Sometimes you NEED to bite a cow! And at that time you hope that the ground whatever-it-is that they use didn't come from the carcass of some glandered heifer shot at the end of a long miserable life. Nice, juicy, fatty young meat, though not too young. Not quite the perfect aged hunks of beef in the windows of Harris' Restaurant at the corner of Pacific and Van Ness, which are truly beautiful - more appealing and luscious than the finest flemish food-slut fanatic paintings of centuries ago - but something which at least had some good marbling, and came from a well-developed muscle area. It has to drip juices when you chomp down.

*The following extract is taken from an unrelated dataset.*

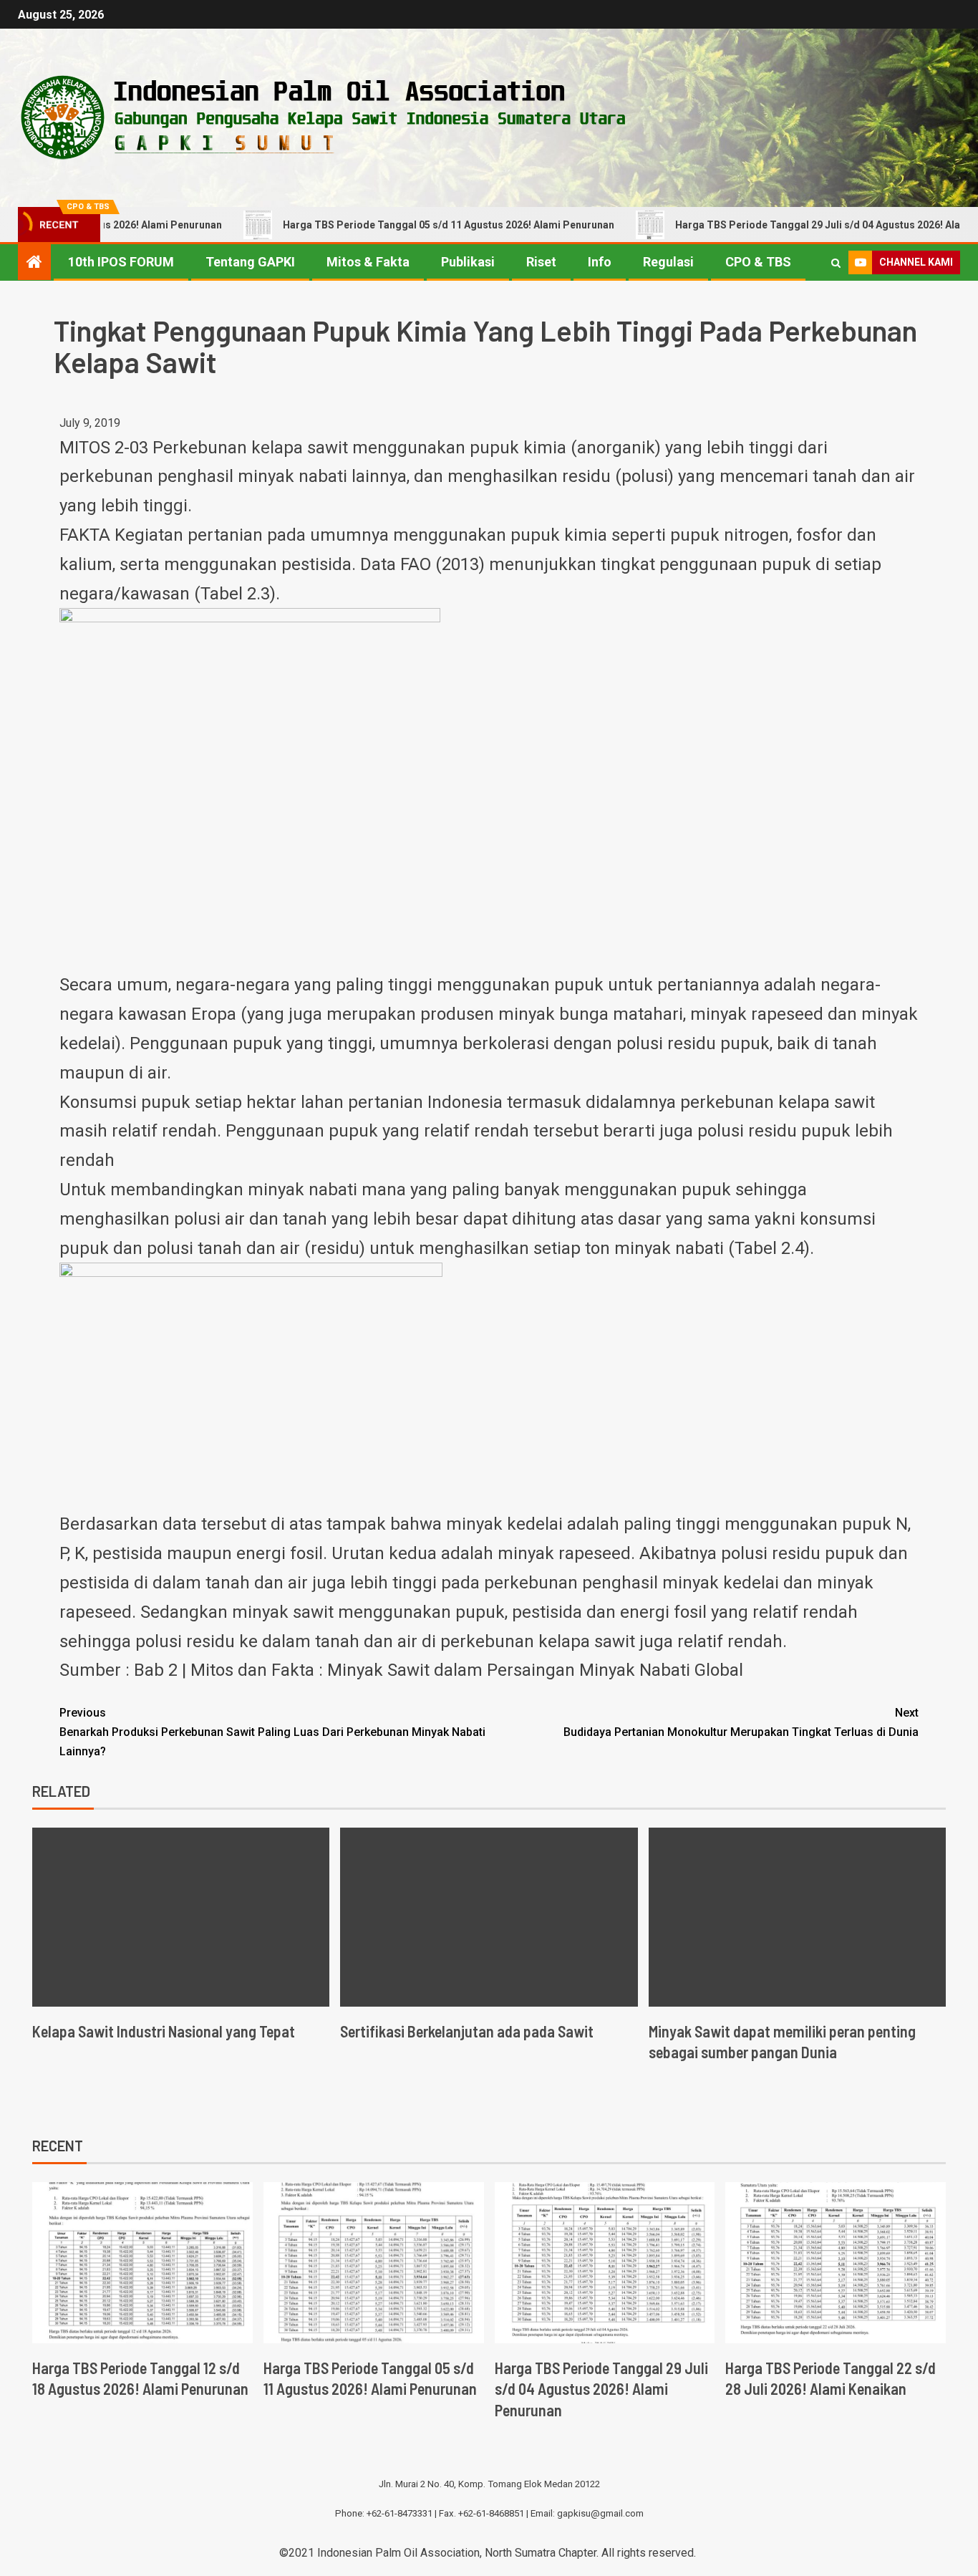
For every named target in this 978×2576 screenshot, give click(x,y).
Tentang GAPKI (250, 261)
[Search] (836, 262)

Add some sautéed mushrooms, onions, tomato, and a dab of mustard, and it is an orgy!
Yes, you may bribe me with a greasy patty!

That was NOT what I had today. I've been had! I spent good money on that nasty thing. Damm them, they sold me a nasty piece of crap!
Ick. Feh. Poo!

And the bacon was hard and dry and old! Cheats! Horrid cheats!


Withnail said...

We want the finest wines, we want them here, and we want them now!

GRANT!PATEL! said...

Wine and burgers, now you're tlaking. Talking what, however, is neither here nor there precisely.

---Grant Toastedbuns

GRANT!PATEL! said...

Enough with the hamburger issue, I am proving very well only meatness!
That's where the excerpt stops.